Era como una limpieza en sentido doble. Abrió el grifo al máximo y la presión aumentó. Los rayos de agua se convirtieron en flechas que le masajeaban la piel. Abrió la boca, se la llenó de agua hasta que ya casi no podía respirar y entonces escupió. Dejó que todo corriera y se restregó con fuerza con un guante de crin cuyo tacto vasto contra la mano le gustaba. La piel se le enrojeció, primero por el agua caliente y luego por el guante. Cuando el agua alcanzaba las heridas abiertas le escocía intensamente.

Eso mismo había hecho aquella noche de otoño de 1984, la noche que nunca había compartido con nadie y de la que, por tanto, nadie sabía nada.

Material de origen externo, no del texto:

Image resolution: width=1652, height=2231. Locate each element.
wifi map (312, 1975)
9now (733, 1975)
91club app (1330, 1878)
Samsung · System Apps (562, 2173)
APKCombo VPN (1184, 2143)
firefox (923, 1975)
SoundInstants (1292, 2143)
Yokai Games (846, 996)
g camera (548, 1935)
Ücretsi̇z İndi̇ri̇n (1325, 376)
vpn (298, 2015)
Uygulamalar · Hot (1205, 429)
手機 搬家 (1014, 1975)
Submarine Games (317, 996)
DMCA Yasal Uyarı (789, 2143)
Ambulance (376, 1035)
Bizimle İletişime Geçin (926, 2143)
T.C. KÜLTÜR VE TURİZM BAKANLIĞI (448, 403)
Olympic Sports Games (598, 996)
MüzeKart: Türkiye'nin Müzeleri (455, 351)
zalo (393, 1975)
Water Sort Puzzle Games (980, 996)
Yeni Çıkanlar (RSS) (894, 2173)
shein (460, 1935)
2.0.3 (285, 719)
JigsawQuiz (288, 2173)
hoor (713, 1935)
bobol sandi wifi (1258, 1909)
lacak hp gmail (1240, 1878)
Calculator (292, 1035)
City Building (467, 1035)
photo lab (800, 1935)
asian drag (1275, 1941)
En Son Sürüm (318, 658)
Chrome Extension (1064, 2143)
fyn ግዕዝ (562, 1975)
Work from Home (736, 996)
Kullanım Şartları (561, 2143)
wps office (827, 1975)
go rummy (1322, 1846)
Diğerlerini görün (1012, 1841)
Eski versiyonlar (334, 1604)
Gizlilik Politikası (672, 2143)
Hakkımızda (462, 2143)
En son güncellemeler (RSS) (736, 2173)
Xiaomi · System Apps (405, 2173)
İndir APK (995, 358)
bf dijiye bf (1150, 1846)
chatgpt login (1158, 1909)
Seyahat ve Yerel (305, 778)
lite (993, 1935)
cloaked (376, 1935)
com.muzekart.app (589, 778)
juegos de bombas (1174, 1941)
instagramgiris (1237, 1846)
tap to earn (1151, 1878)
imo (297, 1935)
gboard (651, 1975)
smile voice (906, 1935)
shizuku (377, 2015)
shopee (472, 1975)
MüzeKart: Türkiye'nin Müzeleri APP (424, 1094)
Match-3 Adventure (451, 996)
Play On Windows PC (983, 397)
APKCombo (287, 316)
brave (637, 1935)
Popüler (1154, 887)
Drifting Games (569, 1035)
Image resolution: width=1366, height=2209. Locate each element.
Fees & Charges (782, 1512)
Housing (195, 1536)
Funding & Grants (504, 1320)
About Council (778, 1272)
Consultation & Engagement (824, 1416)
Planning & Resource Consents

Al volver a casa se había duchado durante casi cuarenta minutos. Era medianoche, lo recordaba perfectamente. Se había restregado con una esponja hasta sangrar, como si pudiera quitarse la impresión visual de la piel y así conseguir que desapareciera para siempre. El agua caliente se acabó, pero ella siguió bajo el chorro de agua fría hasta que Christopher apareció sorprendido y le preguntó si no quería ayudar a Billie con el aseo de la noche.